I came across an interesting article on the BBC Magazine site, 'Ten 100-year predictions that came true', an article that fits in very nicely with the theme of predictions.

Here's a brief, fairly straightforward, lesson procedure to accompany the article:

1. Elicit language to talk about the future: to predict, to tell the future, to forecast......

2. Elicit what life was like 100 years ago - & then if they can imagine someone predicting the future 100 years ago - what kind of things might they say? Put ideas from the stds on the board - add some ideas of your own so that there are 6-8 ideas.

3. Introduce the article - instructions - read the text very quickly to see which of the ideas mentioned on the board are in the article.
Tell them they don't need to read for detail or understand all the vocab, just to concentrate on the task.
Give a time limit - rule of thumb - read it yourself & then double it(?).

4. Handout texts > stds read & answer task.

5. Stds in pairs compare ideas.

6. General feedback.

7. Set the more intensive task - true/false sentences - see examples below.

8. Stds read & answer, including the writing of sentences for their partners to say if correct or not.

9. General feedback.

10. Elicit a response to the text: 'Which of Watkins' correct predictions do you find the most surprising?' - you could do this as a class or put them into pairs/small groups to chat first before class feedback, the latter is more productive as all have more to say.

11. Set up the speaking - students make predictions - 100 years in the future, what do they think will happen?
Before beginning review the language of prediction, elicit & drill, give a record of the language.

12. Feedback - on the ideas they come up with & also the language output, with particular attention to the prediction language.

Other ideas:

If you would like to use the theme & ideas in the text with lower levels, you could do a live listening - you tell them about the text & ideas, as you might to a friend, but clearly grade it for the level. As you tell, put up the ideas on the board. Elicit reactions as you go along. And then they go into a discussion of them as above.
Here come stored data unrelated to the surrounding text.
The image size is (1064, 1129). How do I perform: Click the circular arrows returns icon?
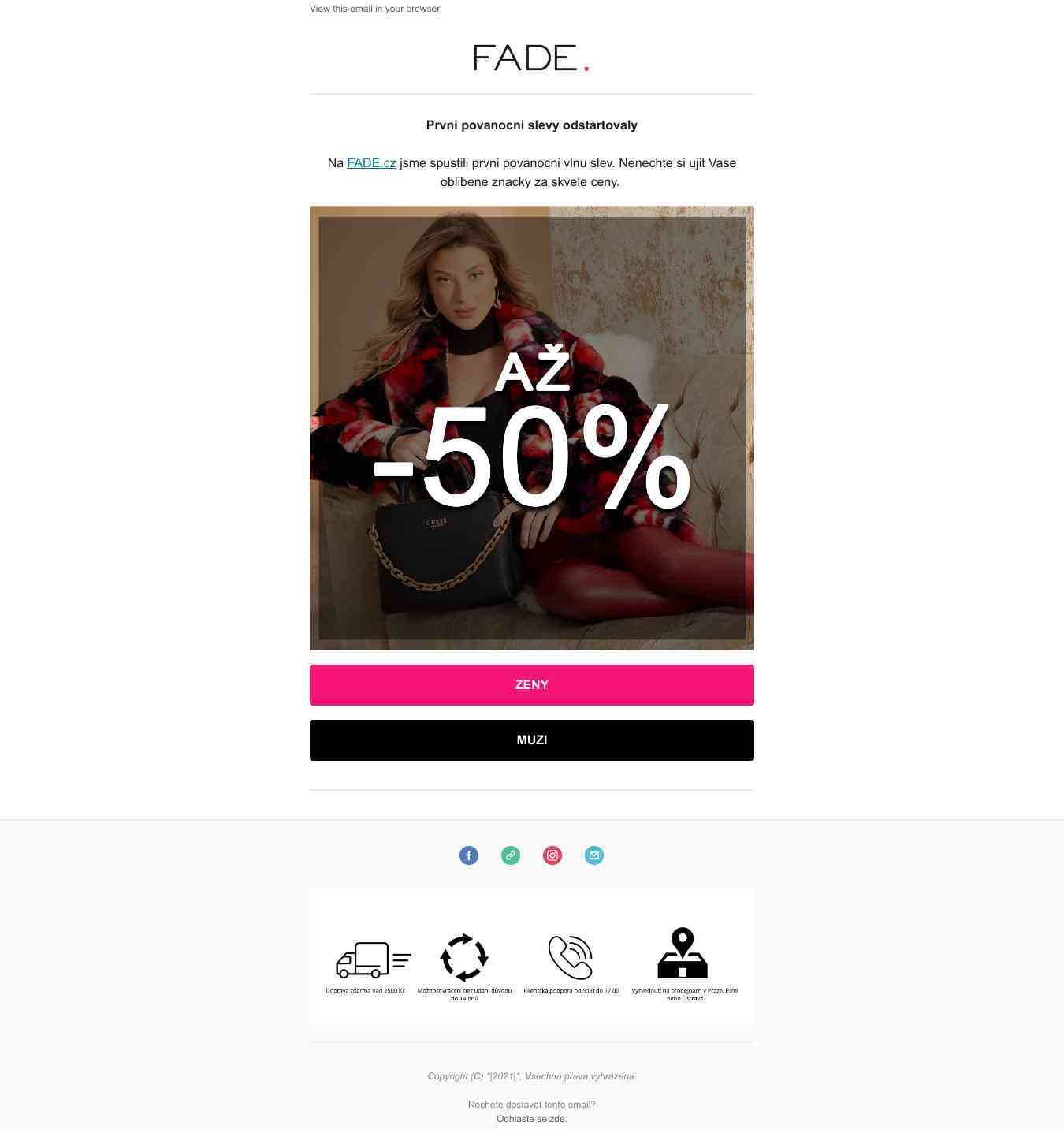coord(464,957)
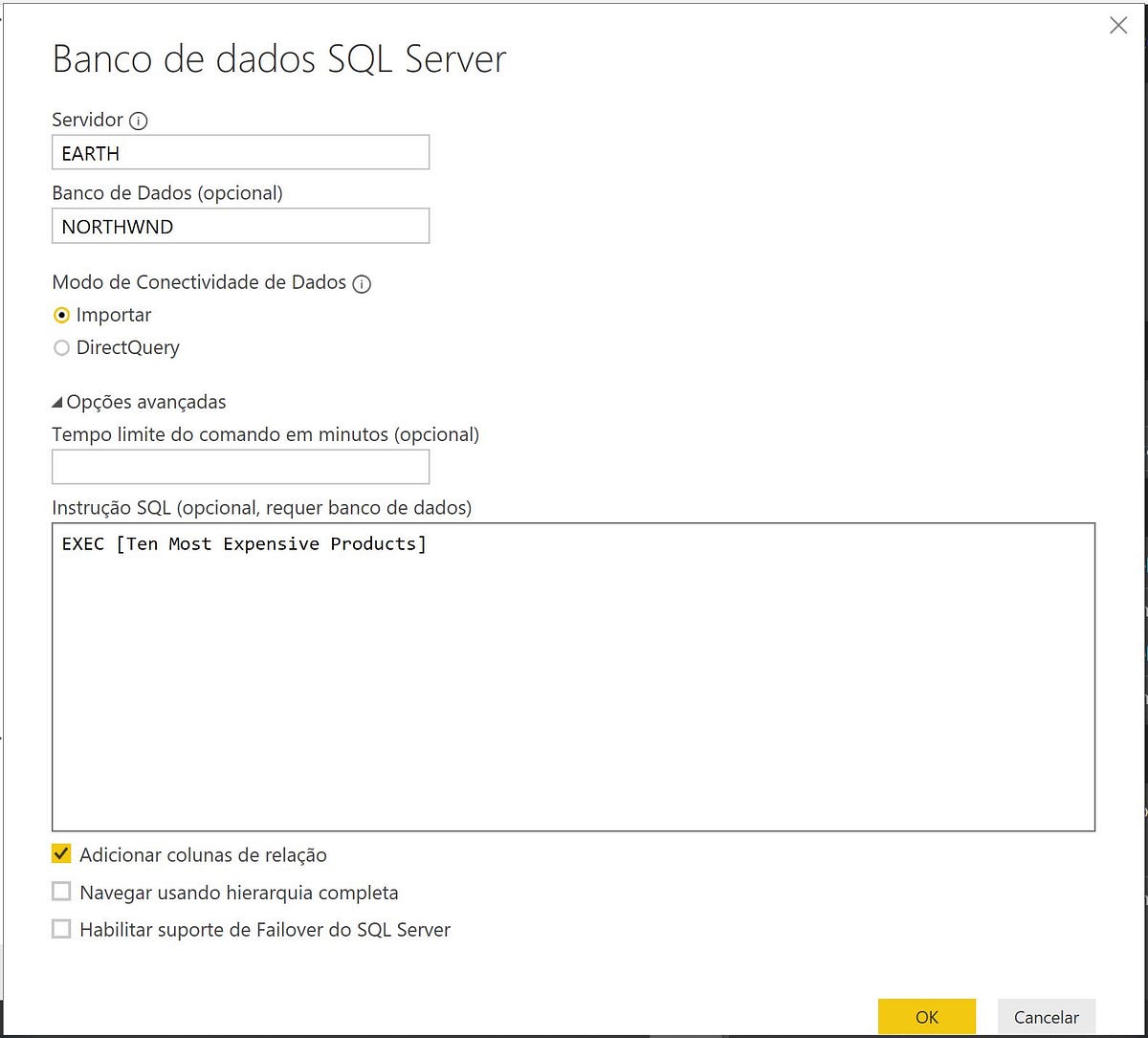Click the Tempo limite do comando field
This screenshot has height=1038, width=1148.
[x=239, y=467]
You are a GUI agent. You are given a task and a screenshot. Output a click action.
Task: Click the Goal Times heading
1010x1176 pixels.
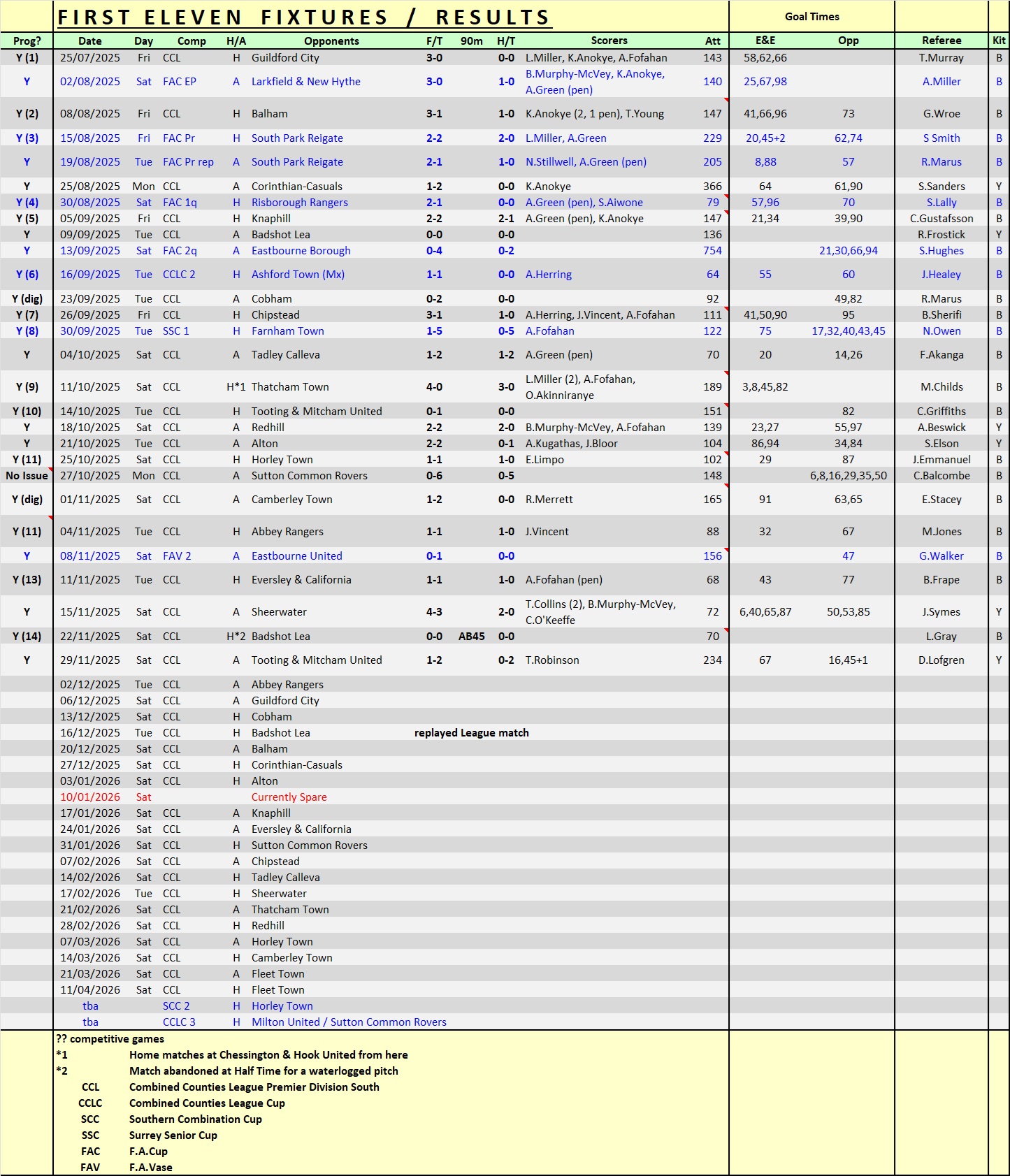coord(811,17)
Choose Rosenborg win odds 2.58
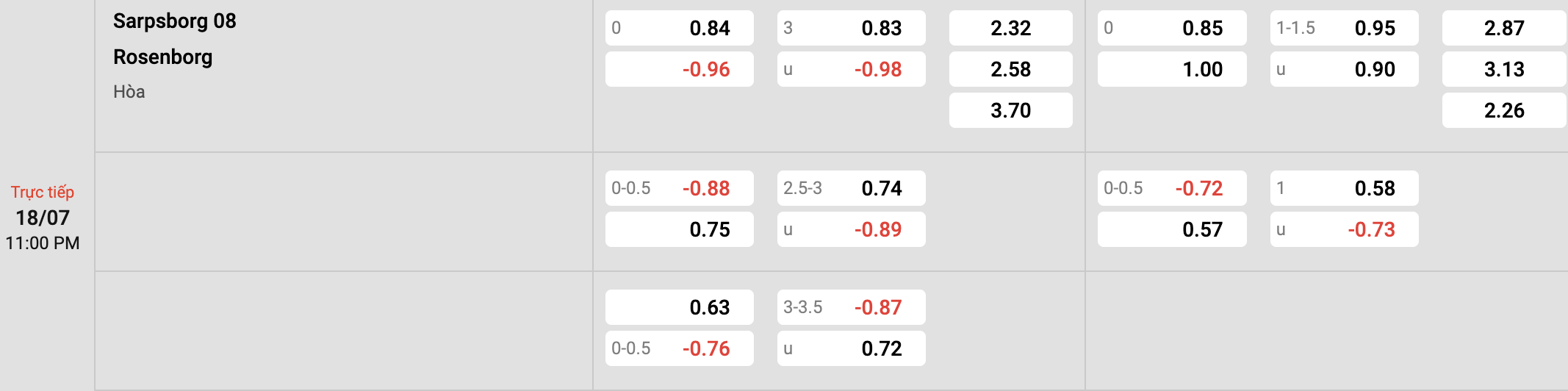The width and height of the screenshot is (1568, 391). click(1011, 69)
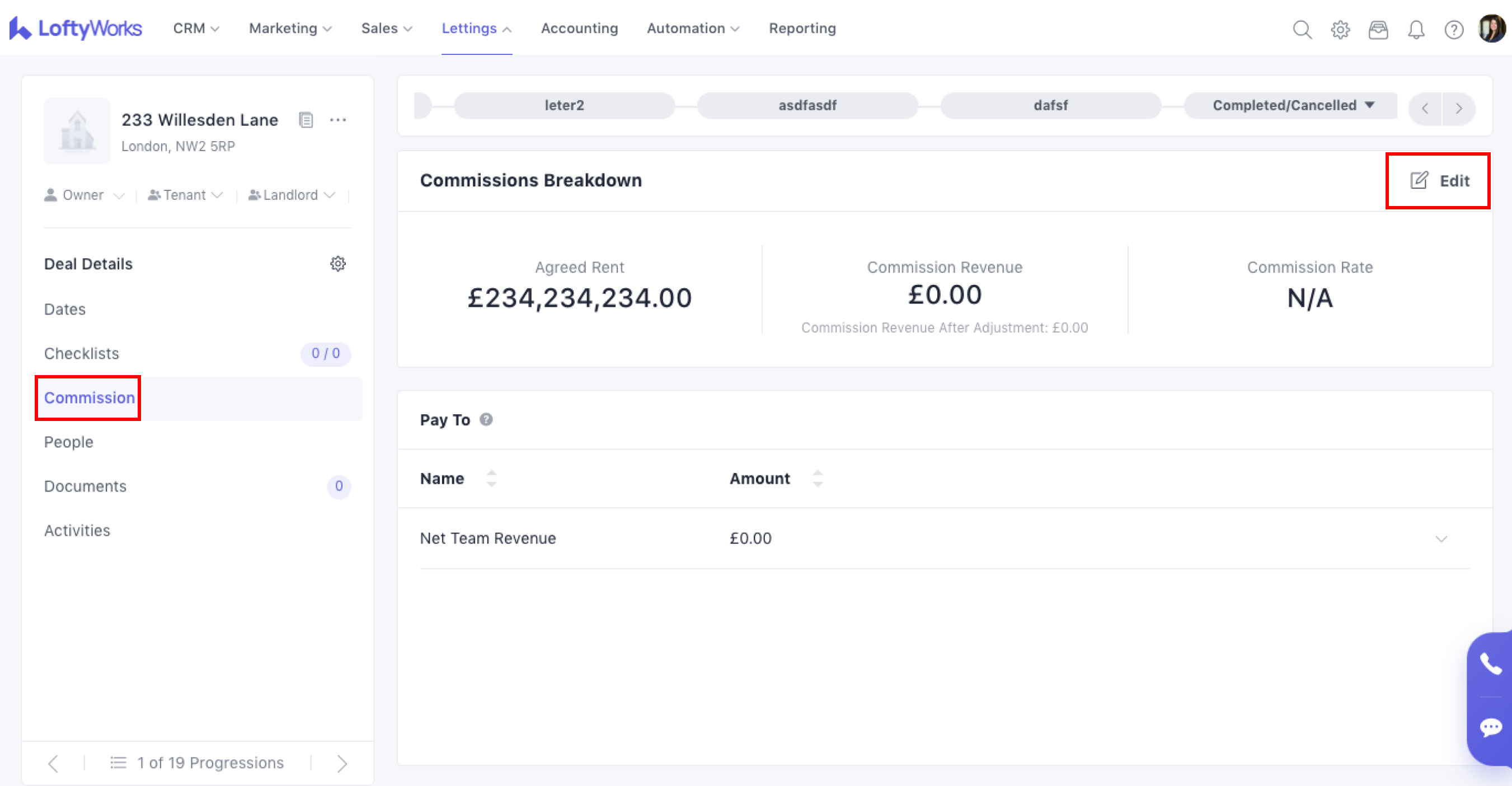Open the global search icon
The image size is (1512, 786).
click(1301, 29)
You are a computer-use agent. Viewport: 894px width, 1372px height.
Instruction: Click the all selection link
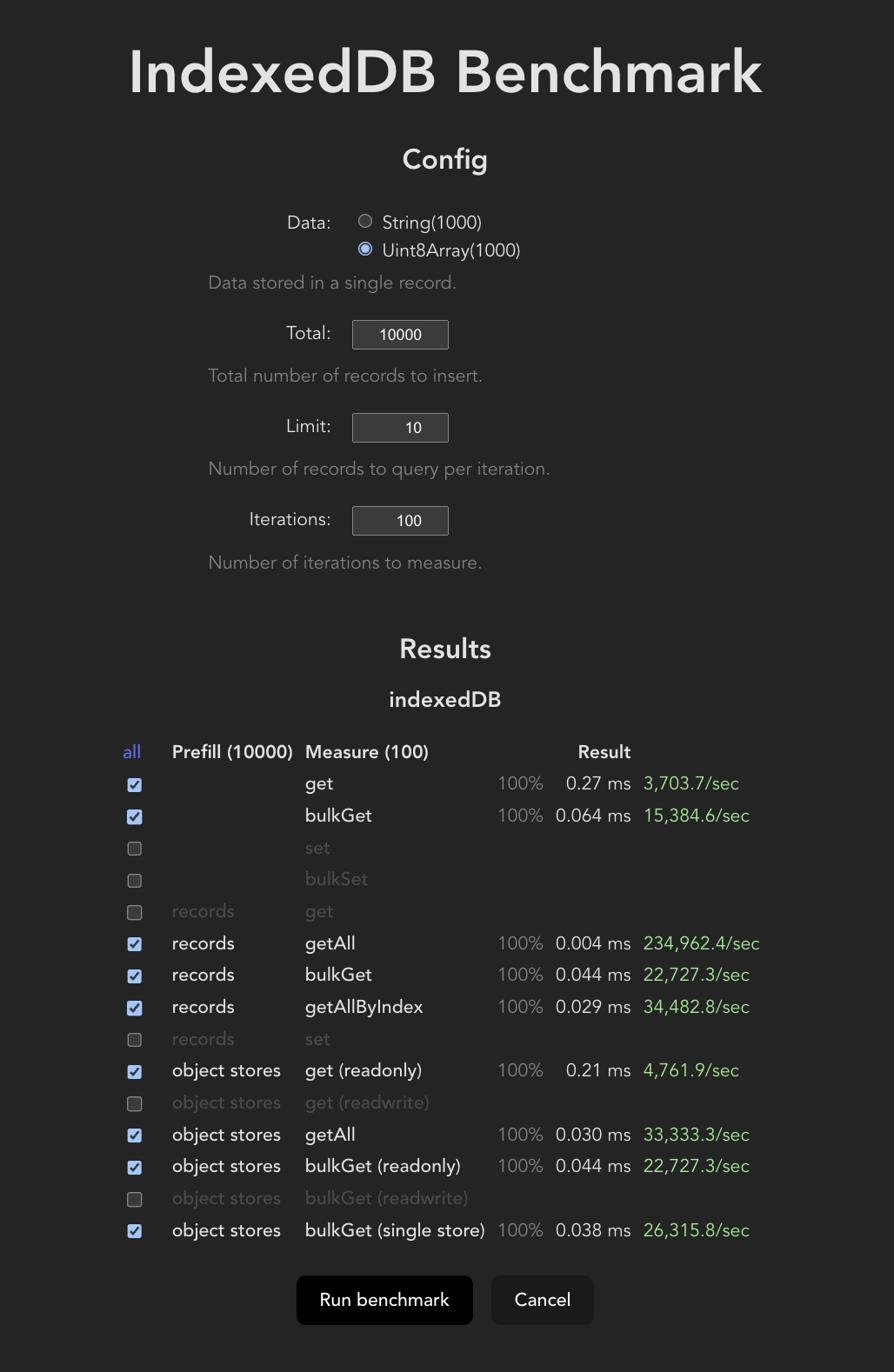(132, 752)
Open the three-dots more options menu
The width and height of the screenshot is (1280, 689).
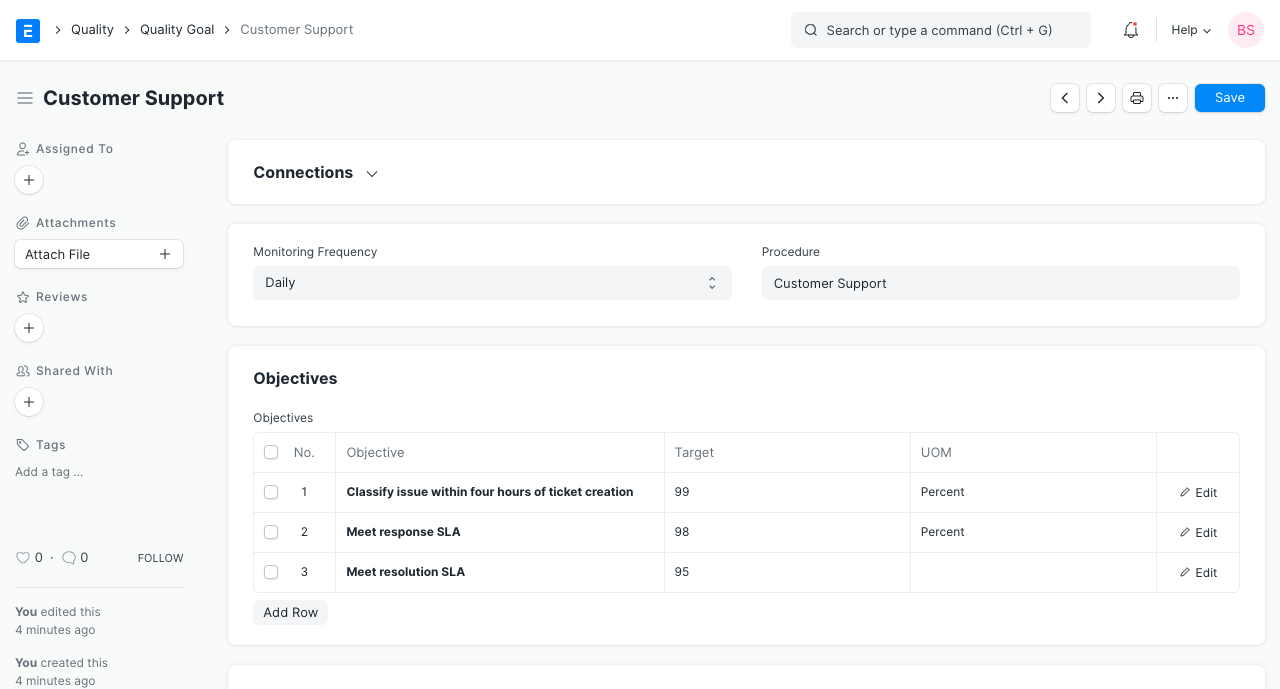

- stds write an email to Watkins telling him about how his predictions came out & other things that are different now.
- stds could write an email to a friend telling them of the article & giving their opinions.

Language focus - there's a lot in the article that could be exploited - ask students to 'notice' the language area eg. get them to underline it - & then lead them to working out an explanation of the meaning & form (rather than telling them - get rather than give).

The language of probability:

Here are a few ways of expressing the different degrees of probability:

Yes definitely:
- X is sure to/bound to happen.
- X will definitely happen.
- I'm sure that X'll happen.

- X will probably happen.
- I expect X'll happen.
- I wouldn't be surprised if X happens.

- X may/might/could happen.
- Perhaps X'll happen.

Probably not:
- X probably won't happen.
- I doubt that X'll happen.

No definitely not:
- I'm sure that X won't happen.
- X will definitely not happen.
- There's no chance of X happening.

True or false?

1. All of John Watkins' predictions have come true.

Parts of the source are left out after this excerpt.